Le total des quantités de déblais pouvant être valorisés par les techniques que je viens d'indiquer s'élève à 20 ou 30 % ; il y a là une source d'économie puisque le transport et le stockage des terres inertes à un coût. Comme M. Philippe Yvin, je pense que des plates-formes tampons équipées de cribleuses et de chauleuses constituent une bonne réponse. La responsabilité de la maîtrise d'ouvrage de ces installations reste à étudier mais, d'ores et déjà, un certain nombre de sociétés sont prêtes à exploiter ces plates-formes voire à aider la Société du Grand Paris à rechercher des terrains.

Nous sommes totalement en phase avec vous au sujet de la traçabilité des déchets de chantiers de BTP. Les récents scandales dans le domaine de leur gestion en Île-de-France, en Seine-et-Marne ou dans le Val-de-Marne du côté de Limeil-Brévannes, il y a trois ans, ne sont plus de mise dans un chantier aussi énorme que celui du Grand Paris, et la traçabilité constituera un enjeu majeur. Au regard des choix effectués par la SGP, la solution de l'allotissement est nécessaire, il faut absolument constituer un lot consacré au percement du tunnel et un autre dévolu à la gestion des terres excavées. C'est la seule solution susceptible de garantir une traçabilité totale et cela est économiquement vital ; l'histoire de la construction du métro illustre cette nécessité.
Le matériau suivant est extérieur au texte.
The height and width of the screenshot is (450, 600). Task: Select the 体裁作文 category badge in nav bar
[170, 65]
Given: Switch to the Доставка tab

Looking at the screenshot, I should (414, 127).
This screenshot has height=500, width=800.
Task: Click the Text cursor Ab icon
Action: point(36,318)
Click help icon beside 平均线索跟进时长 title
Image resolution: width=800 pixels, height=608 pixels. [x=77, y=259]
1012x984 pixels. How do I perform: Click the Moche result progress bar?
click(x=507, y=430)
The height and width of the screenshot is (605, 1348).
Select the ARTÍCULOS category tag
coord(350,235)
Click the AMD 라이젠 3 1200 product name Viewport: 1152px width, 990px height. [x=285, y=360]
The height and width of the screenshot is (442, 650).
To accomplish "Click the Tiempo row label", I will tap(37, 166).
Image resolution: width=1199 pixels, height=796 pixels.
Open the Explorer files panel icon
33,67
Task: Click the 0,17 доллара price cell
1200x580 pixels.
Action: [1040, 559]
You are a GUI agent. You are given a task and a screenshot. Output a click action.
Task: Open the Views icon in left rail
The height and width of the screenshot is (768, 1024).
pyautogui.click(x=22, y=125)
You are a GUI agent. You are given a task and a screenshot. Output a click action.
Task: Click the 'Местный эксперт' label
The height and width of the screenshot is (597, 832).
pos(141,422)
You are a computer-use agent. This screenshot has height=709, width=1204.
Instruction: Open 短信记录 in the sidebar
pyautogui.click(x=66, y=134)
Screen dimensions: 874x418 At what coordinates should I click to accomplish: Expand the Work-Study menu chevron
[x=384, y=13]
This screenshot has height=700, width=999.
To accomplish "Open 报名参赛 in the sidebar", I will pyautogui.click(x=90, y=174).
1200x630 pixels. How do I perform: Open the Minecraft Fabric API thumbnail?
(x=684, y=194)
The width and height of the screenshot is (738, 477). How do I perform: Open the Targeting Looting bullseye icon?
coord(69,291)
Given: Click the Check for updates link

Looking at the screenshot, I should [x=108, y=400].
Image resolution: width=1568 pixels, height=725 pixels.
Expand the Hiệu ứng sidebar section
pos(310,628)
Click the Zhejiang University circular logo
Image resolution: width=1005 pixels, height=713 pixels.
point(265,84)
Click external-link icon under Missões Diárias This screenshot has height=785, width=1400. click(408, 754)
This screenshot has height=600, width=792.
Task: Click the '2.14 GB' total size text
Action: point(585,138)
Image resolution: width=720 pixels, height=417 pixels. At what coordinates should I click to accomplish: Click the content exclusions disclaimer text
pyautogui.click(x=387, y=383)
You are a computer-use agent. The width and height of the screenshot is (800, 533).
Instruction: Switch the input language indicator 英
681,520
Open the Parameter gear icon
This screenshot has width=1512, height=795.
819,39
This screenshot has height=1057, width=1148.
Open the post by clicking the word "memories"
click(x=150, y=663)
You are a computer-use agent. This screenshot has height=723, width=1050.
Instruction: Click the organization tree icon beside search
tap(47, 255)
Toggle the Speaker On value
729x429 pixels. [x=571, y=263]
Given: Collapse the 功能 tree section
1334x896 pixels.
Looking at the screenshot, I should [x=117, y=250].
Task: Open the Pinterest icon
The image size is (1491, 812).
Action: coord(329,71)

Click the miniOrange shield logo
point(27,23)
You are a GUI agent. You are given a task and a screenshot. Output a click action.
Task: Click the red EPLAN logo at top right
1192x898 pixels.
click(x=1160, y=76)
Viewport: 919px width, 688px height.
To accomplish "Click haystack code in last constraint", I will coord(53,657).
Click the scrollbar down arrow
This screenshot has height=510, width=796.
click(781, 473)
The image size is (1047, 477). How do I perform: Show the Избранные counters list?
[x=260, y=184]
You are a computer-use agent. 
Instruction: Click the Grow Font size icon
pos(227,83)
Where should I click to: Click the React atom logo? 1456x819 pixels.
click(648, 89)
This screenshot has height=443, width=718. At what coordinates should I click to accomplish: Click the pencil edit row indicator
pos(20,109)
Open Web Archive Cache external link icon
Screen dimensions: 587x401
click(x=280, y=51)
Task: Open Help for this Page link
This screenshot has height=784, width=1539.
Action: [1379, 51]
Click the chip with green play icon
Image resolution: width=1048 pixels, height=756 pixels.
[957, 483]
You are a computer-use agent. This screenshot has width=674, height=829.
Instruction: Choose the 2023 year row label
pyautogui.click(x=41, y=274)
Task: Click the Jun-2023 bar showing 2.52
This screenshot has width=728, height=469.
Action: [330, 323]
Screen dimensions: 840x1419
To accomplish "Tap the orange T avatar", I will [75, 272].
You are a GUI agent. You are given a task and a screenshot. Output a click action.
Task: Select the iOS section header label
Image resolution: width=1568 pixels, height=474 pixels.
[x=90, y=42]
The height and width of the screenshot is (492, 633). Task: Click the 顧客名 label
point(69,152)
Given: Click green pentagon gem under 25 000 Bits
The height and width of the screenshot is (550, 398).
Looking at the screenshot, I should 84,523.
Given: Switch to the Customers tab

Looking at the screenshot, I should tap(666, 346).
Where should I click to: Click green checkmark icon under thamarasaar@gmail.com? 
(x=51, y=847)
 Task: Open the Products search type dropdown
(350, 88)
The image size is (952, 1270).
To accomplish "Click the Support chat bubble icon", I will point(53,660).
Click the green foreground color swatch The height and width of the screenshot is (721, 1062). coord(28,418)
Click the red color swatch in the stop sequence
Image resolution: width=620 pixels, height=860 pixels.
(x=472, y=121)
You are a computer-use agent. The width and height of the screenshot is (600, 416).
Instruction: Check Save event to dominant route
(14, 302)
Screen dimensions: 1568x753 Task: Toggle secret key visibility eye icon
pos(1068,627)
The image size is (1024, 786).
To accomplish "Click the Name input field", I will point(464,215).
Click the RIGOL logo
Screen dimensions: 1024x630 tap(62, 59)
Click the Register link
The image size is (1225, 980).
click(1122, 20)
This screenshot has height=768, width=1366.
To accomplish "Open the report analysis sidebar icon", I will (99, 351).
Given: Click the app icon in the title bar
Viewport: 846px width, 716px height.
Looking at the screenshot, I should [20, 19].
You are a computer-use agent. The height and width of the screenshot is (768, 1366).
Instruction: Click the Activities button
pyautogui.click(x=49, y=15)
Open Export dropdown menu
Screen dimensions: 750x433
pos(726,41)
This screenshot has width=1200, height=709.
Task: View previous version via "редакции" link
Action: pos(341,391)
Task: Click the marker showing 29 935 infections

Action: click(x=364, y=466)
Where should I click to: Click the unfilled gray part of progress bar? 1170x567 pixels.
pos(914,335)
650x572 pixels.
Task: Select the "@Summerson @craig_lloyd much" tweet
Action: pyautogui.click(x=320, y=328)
Dans le domaine du traitement et du recyclage des déchets du bâtiment, à la différence de la région Rhône-Alpes, par exemple, la région Île-de-France est très déficitaire. Lorsque l'on démolit pour construire du neuf, on produit quantité de déchets non dangereux, de bois, de plastique, de carton, de ferraille et de gravats mélangés qui nécessitent des équipements de tri. Il existe 5 à 6 chaînes de traitement en Île-de-France aujourd'hui, ce qui est notoirement insuffisant. Les chantiers du Grand Paris, avec la construction des gares et la rénovation des quartiers avoisinants, nécessiteront au moins 10 chaînes supplémentaires, sinon 15, celles-ci devront pouvoir traiter 100 000 à 150 000 tonnes de matière par an. C'est avec huit ans de retard sur la directive-cadre européenne de 2008 que le projet de loi relatif à la transition énergétique et la croissance verte impose, à l'horizon 2020, un objectif de 70 % de valorisation et de recyclage des déchets du bâtiment. Nous considérons que cet objectif doit être inscrit dans les marchés publics de travaux concernant les gares et la réhabilitation des quartiers concernés.

La dernière question est celle de l'utilisation comme matière première des matériaux recyclés dans le cadre des chantiers du Grand Paris, particulièrement de génie civil pour les gares et leurs alentours, dans des quartiers pilotes qui appelleront beaucoup de réhabilitation comme Universeine à Saint-Denis qui constituera un test intéressant. Enfin, un projet d'arrêté ministériel, bientôt à la signature de la ministre, doit être mieux rédigé afin de sortir le granulat recyclé du statut de déchet. Si tel n'était pas le cas, ce sont 4 à 5 millions de tonnes par an de ces granulats qui ne pourront pas être utilisés comme matière première sur des chantiers tels celui du Grand Paris alors que les entreprises ont déjà fait la transition.